Era verdaderamente un misterio el despliegue de energía de José Gabriel, porque
iba y venía y no lo acobardaban ni las caídas ni las patadas eléctricas que
también él recibió cuando intentó sin éxito hacer volver a las vacas fugadas.
Fue entonces que su mente fría y calculadora organizó la estrategia que
contribuiría al éxito del salvataje de la vaca del alambre, aunque a estas
alturas era cuestionable pensar en un salvataje, José Gabriel rengueaba, a mí
me dolía con insistencia el culo debido a la sentada y Eduardo José que se
había bajado de la camioneta sin tomar los recaudos pertinentes, mostraba un rojo
bermellón en sus mejillas y el pañuelo de seda sosteniéndose apenas ladeado
todavía del cuello, nuestra facha hacía pensar que estábamos casi en una trifulca
con las bestias y aunque se hacía la hora del almuerzo y los ravioles ya se
estarían calentando en las cacerolas, el orgullo íntimo e inexplicable del
hombre tonto, no nos permitía resignar un metro del terreno conquistado a las
vacas aunque hubiera un par de fugitivos que no era posible hacer volver al
redil.
La batalla final comenzó
cuando José Gabriel enlazó de puro ojete a la vaquillona rebelde y su consabido
alambre, y una algarabía generalizada surgió del grito de los chicos que parecían
un grupo de huérfanos abandonados sobre la caja de la camioneta, nosotros suspiramos
aliviados, claro que no deberíamos habernos relajado pensando “Ya está, ahora
es nuestra”, porque la vaca mañera al sentir el tirón de un elemento extraño comenzó
a saltar, un corcoveo que alejó al resto del ganado y pudimos ver a José
Gabriel sosteniendo la soga y detrás de la vaca como si fuera un héroe de la
mitología, lamentablemente esta impresión duró poco, porque casi enseguida José
Gabriel comenzó a ser arrastrado por el animal y a seguirlo servilmente para no
perderlo, me preguntaba quién se cansaría primero, si el animal o el hombre, y
en eso estaba cuando vi surgir de la sombra de un eucalipto a Eduardo José que
con agilidad impensada alcanzó a José Gabriel y juntos se aferraron a la soga, y
hundieron con fuerza los talones a la tierra arada, fue un instante en el cual grandes
y chicos saboreamos la posibilidad del triunfo, fue un momento en el cual la
vaquillona se quedó casi quieta, bufó, y de ese resollar apreciamos que le
colgaban gruesas babas lánguidas y blanquecinas, la vaca levantó el lomo y la
tensión de la cuerda llegó a su máxima expresión.

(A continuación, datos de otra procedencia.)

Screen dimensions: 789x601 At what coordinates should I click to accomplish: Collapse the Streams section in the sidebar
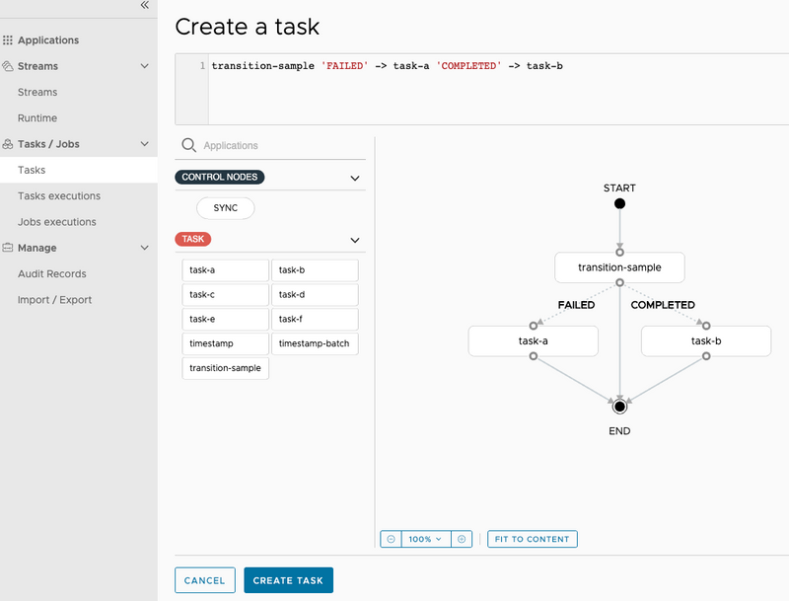pyautogui.click(x=144, y=66)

Podía verse en las caras de José Gabriel y Eduardo José que casi rezaban porque la vaca recuperara la
docilidad que estos animales suelen tener en las propagandas de chocolates, había
que quitarle el alambre y así poder ir todos a almorzar, pero ninguna de estas
cosas ocurrieron, porque la vaca rebelde corcoveó y comenzó a avanzar, y cuando
la vaquillona comenzó a moverse, José Gabriel y Eduardo José eran arrastrados
por ese avance, la vaca aceleraba y frenaba, lo cual aflojaba la cuerda y desparramaba
a los hombres, y entonces la vaca tomando velocidad los hizo correr un buen
trecho hasta que en una curva lo perdió a Eduardo José, al cual vi caer hacia
adelante y rodar con cierto estilo, para luego pararse de inmediato como una
continuación de la voltereta, los lentes siguieron en su lugar sobre el
generoso puente de la nariz de Eduardo José a pesar de la acrobacia realizada.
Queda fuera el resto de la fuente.